▶ [Problem description]:
Your copy should begin at the line containing "You are a computer-use" and end at the last line of the records below, matching each line exactly and leaving out pictures.

▶ [Data for analysis]:
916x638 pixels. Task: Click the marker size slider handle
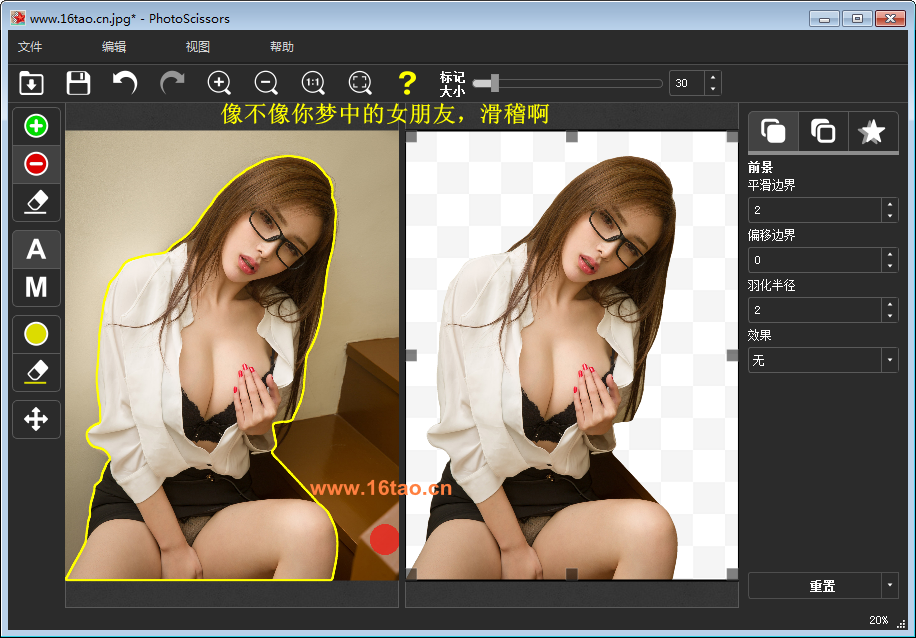coord(494,83)
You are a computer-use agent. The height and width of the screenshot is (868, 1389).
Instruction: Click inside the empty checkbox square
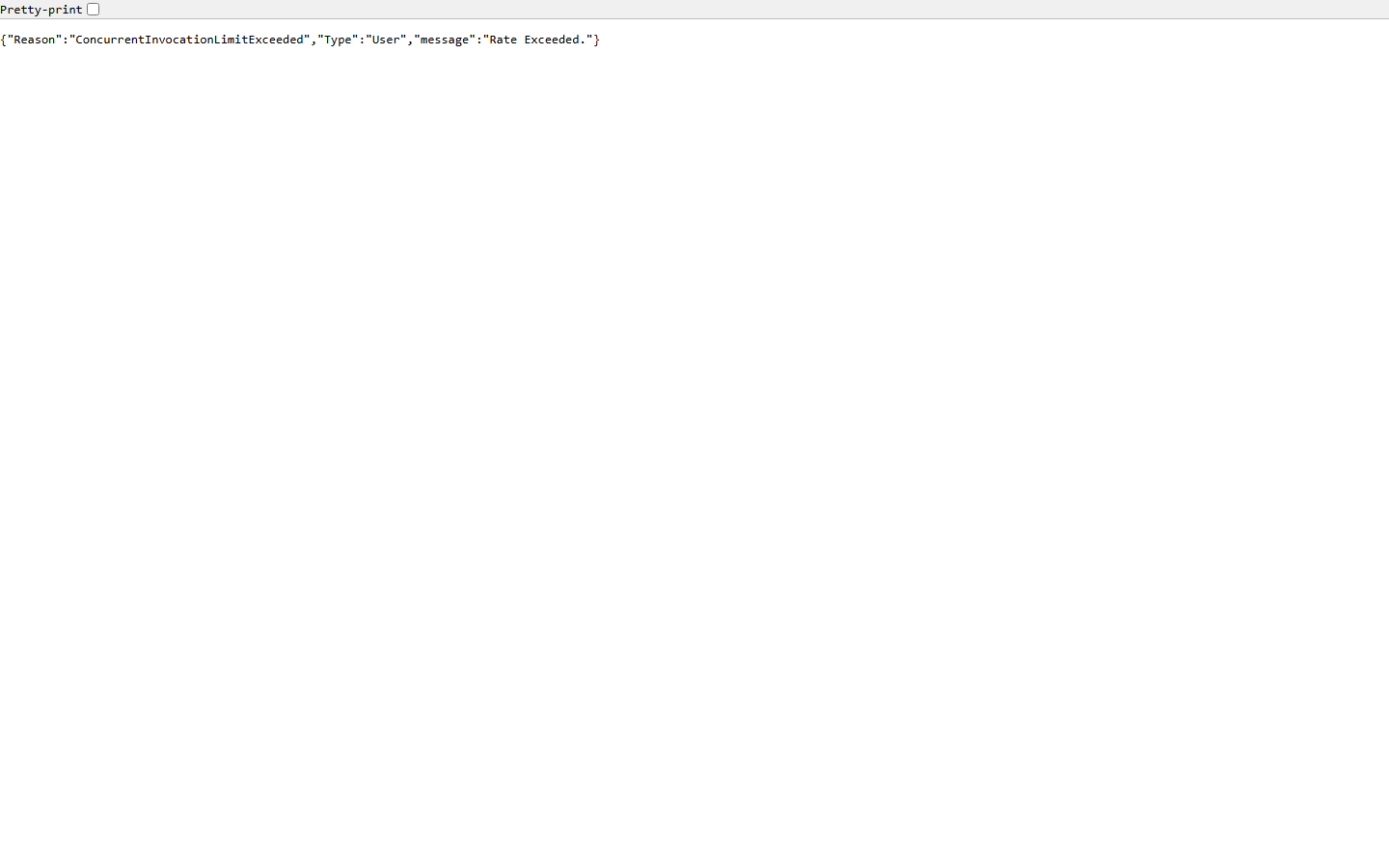pos(93,9)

▶ [Exercise solution]:
You are a computer-use agent. The height and width of the screenshot is (868, 1389).
Instruction: Click inside the empty checkbox square
pos(93,9)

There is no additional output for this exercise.